[Extracted records]
──────────
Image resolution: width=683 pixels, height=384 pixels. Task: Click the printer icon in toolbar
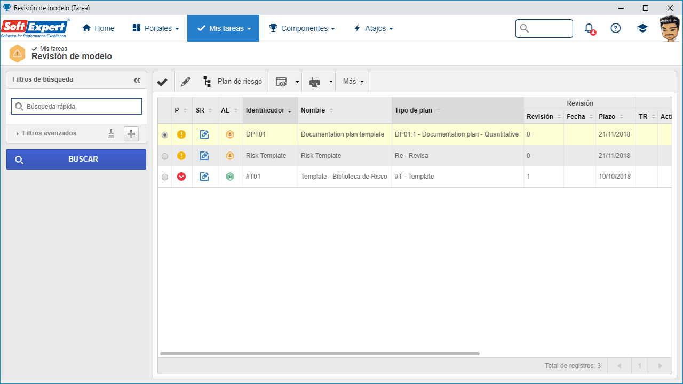315,82
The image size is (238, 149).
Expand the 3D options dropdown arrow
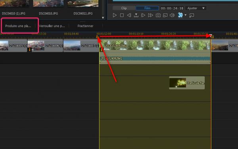(186, 15)
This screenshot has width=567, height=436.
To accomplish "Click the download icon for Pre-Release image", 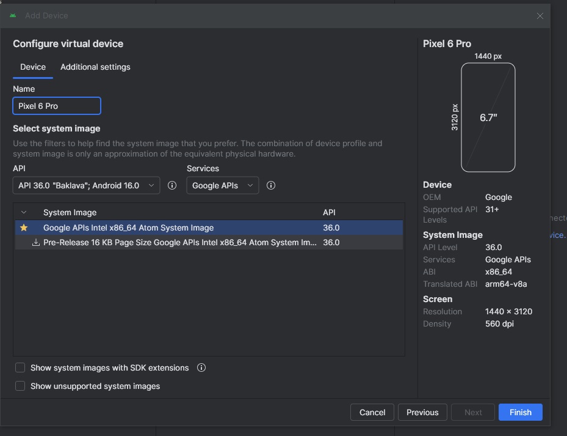I will pyautogui.click(x=36, y=242).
──────────
### Task objective
Locate every line in the material that contains the string "width" and copy each of those lines. Matching is case-sensitive.

### Solution
Image resolution: width=683 pixels, height=384 pixels. Task: Click the printer icon in toolbar
This screenshot has width=567, height=436.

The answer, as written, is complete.